Haha I know I'm not very au fait with these but yes it was mate, just sounded like a slow release of built up pressure.


----------



## pendragoncs (Feb 14, 2011)

Jason1wood said:


> Haha I know I'm not very au fait with these but yes it was mate, just sounded like a slow release of built up pressure.


Just checking as i might no someone who's done this on more that one ocassion.

In theory no steam should come out if the steam value is closed...however there is an issue where the steam wand cam dribble and leak water when its closed so i guess this could also mean steam could escape as well.


----------



## gaggiamanualservice.com (Dec 22, 2009)
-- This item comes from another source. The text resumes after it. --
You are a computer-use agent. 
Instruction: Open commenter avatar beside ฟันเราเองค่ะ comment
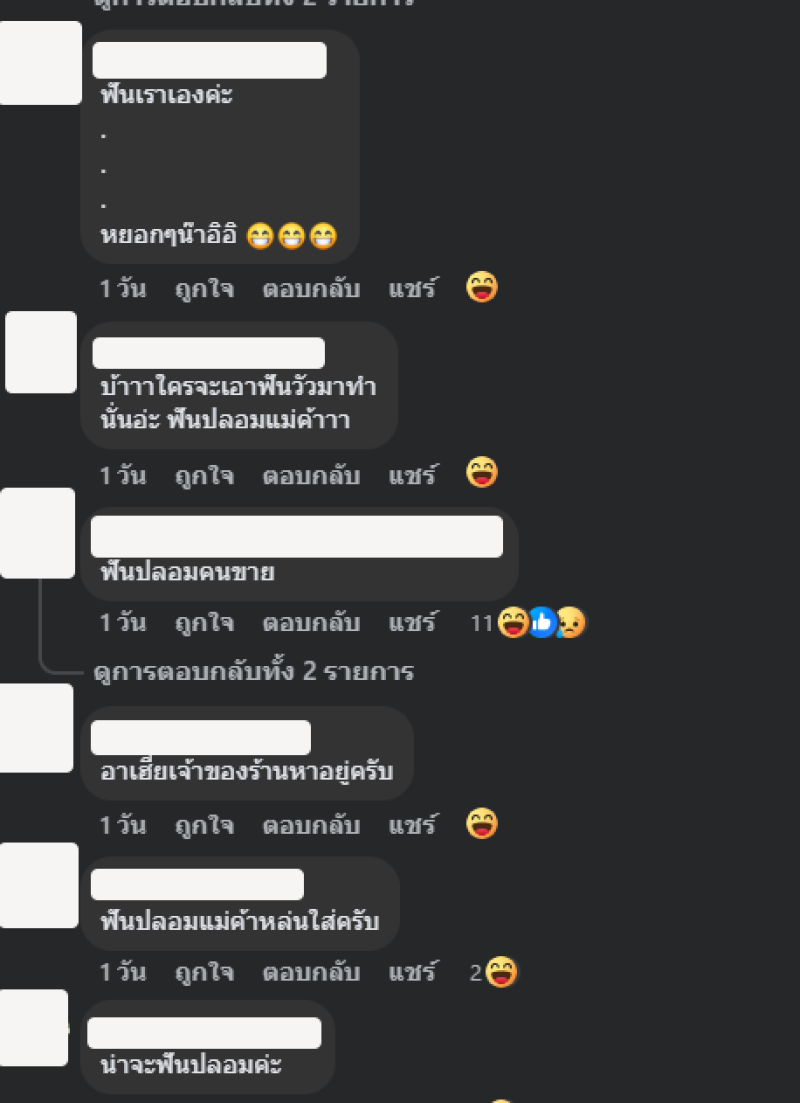(x=40, y=63)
sounds like you may have blown the seal on the internal spindle ( non replacable) or you have some scale trapped in it. the opv is factory set on the classic, you can cause more damage than good by altering it

mark


----------



## Jason1wood (Jun 1, 2012)

Ah right.

So it's non repairable then?

It does stop when I've steamed my milk and then purge the shower head. Loads of steam comes out the group head seems to relieve the steam nozzle.


----------



## Obsy (May 21, 2012)

Are you saying that doing the opv mod isn't worth doing Mark?


----------



## oldman (Dec 1, 2011)

@Jason1Wood: have you resolved this now?


----------



## Jason1wood (Jun 1, 2012)

I still get spitting out the steam nozzle but all I do is purge the group head and all the builtup steam releases out of there.

Not ideal but it stops the problem. Think I'll need to do another pressure gauge test though.
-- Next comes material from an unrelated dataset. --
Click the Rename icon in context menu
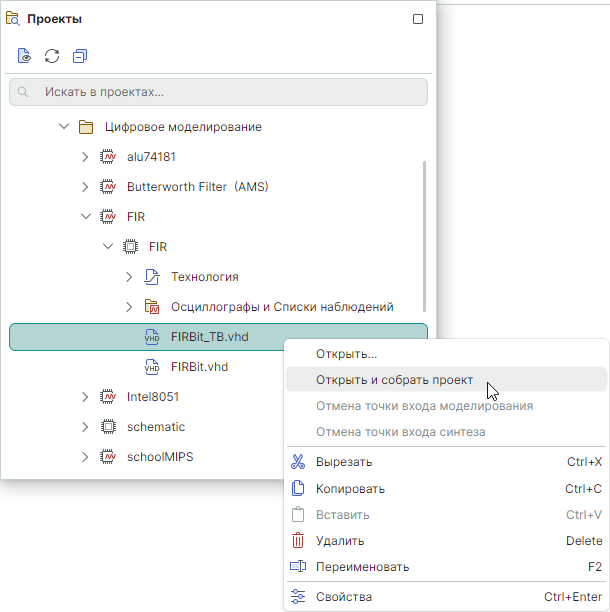coord(297,567)
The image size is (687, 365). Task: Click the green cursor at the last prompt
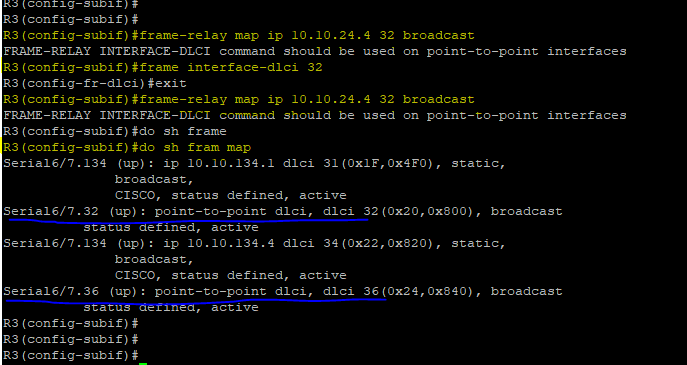pos(143,363)
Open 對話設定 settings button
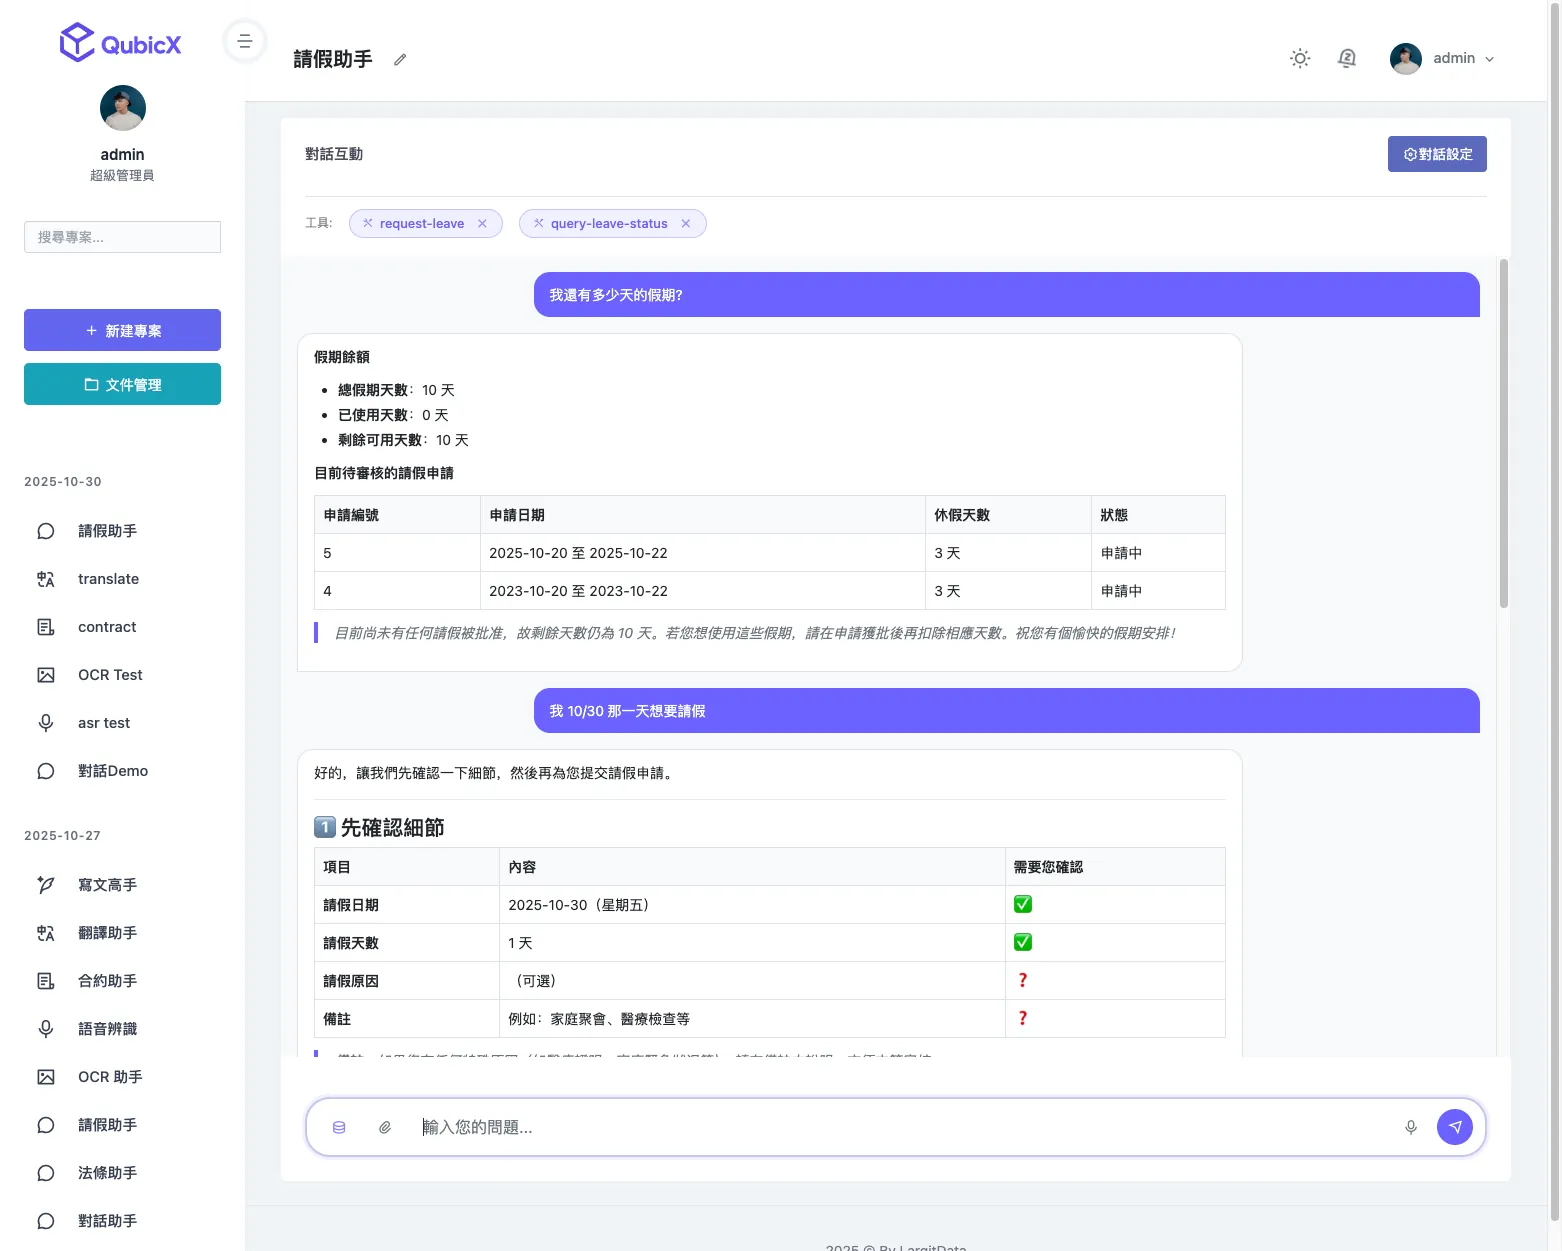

Do you have any knowledge of said problem? Thanks


----------



## gaggiamanualservice.com (Dec 22, 2009)

it can cause more damage than good if played around with wrongly. opv is factory set to give 10-15 bar

mark


----------



## tribs (Feb 21, 2012)

I've had steam spitting out of my Classic since I got it from new. It is only a little and only when the boiler gets hot (i.e. its been on a long while or the steam switch is on. I just keep a plastic beaker underneath to catch the drips. I think it is the steam valve that is at fault.


----------



## gaggiamanualservice.com (Dec 22, 2009)

sounds like your steam valve is the way out if the spitting is from the steam wand. they are dear £32.50 so maybe put up with it til it gets too annoying lol

mark


----------



## tribs (Feb 21, 2012)

Yeah, I thought as much.

The machine is still under warranty, but it's something I am happy to live with. Don't fancy sending my machine away for something so trivial.


----------



## gaggiamanualservice.com (Dec 22, 2009)

may be trivial now, but it will do your head in soon. use the warranty, get a new one fitted


----------



## oldman (Dec 1, 2011)

gaggiamanualservice.com said:


> may be trivial now, but it will do your head in soon. use the warranty, get a new one fitted


ah interesting. I'm in the same boat, 7 month old Gaggia Classic with leaking steam wand. Its got to the point where quite a bit of water comes out of the wand whilst the brewing switch is open. I've been hesitant about sending it for repair as I assume I'll be without it for quite a while?


----------